───── EXTRAIT DU TEXTE
Pour Henry Corbin, Ibn 'Arabi ne propose pas deux niveaux, mais trois degrés d'émanation, que Corbin appelle théophanies. " Cette révélation de l'Etre divin s'accomplit comme une succession de théophanies présentant trois degrés : épiphanie de l'Essence divine à soi-même, dont il n'est possible de parler que par allusion ; une seconde théophanie qui est l'ensemble des théophanies dans lesquelles et par lesquelles l'Essence divine se révèle à soi-même sous les formes des Noms divins, c'est-à-dire dans les formes des êtres quant à leur existence dans le secret du mystère absolu ; la troisième est la théophanie dans les formes des individus concrets, donnant existence concrète et manifestée aux Noms divins [3]. " Mais comme les deux premiers degrés se situent au niveau de l'être divin lui-même, ils représentent les deux aspects de l'émanation très sainte selon Sinclar. Il n'y a donc pas de contradiction entre l'analyse de Sinclair et celle de Corbin.
──────────
───── JEU DE LIGNES
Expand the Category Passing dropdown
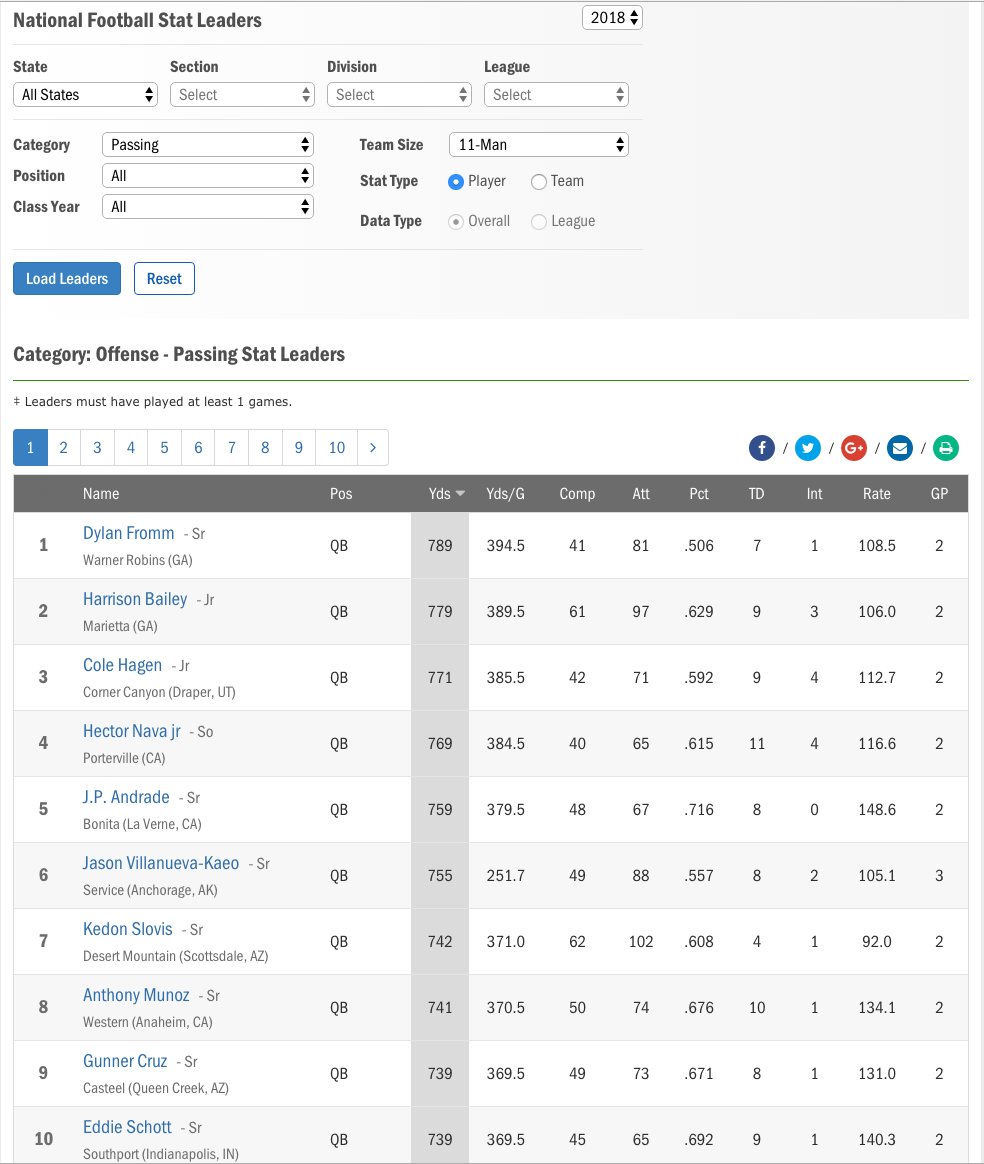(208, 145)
──────────
───── JEU DE LIGNES
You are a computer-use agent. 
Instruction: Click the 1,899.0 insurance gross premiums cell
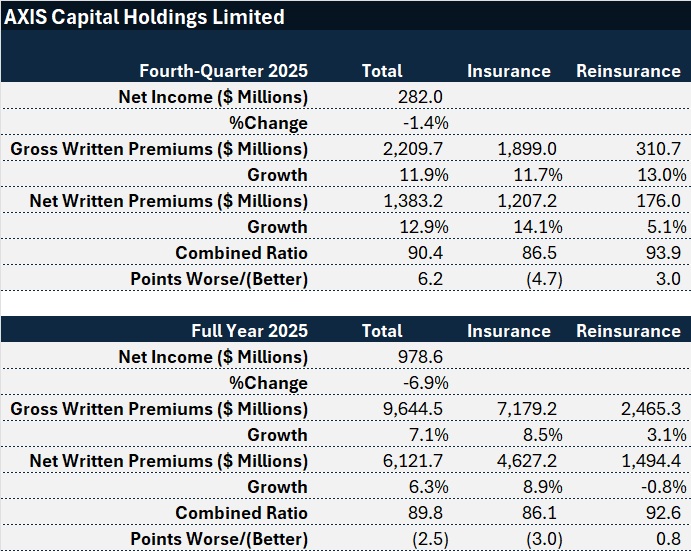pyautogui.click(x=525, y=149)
──────────
> _ACTIONS À MENER_
- a) Comment traduire en anglais cette phrase de l'extrait sur Ibn 'Arabi : « Pour Henry Corbin, Ibn 'Arabi ne propose pas deux niveaux, mais trois degrés d'émanation, que Corbin appelle théophanies. » ?
- b) Quels sont les degrés de théophanie énumérés dans l'extrait sur Ibn 'Arabi ?
Les lignes n'ont aucun rôle à jouer ici.

> _LISTE DES RÉPONSES_
- a) For Henry Corbin, Ibn 'Arabi does not propose two levels but three degrees of emanation, which Corbin calls theophanies.

- b)
- L'épiphanie de l'Essence divine à soi-même, dont il n'est possible de parler que par allusion
- La théophanie dans laquelle l'Essence divine se révèle à soi-même sous les formes des Noms divins
- La théophanie dans les formes des individus concrets, qui donne existence concrète et manifestée aux Noms divins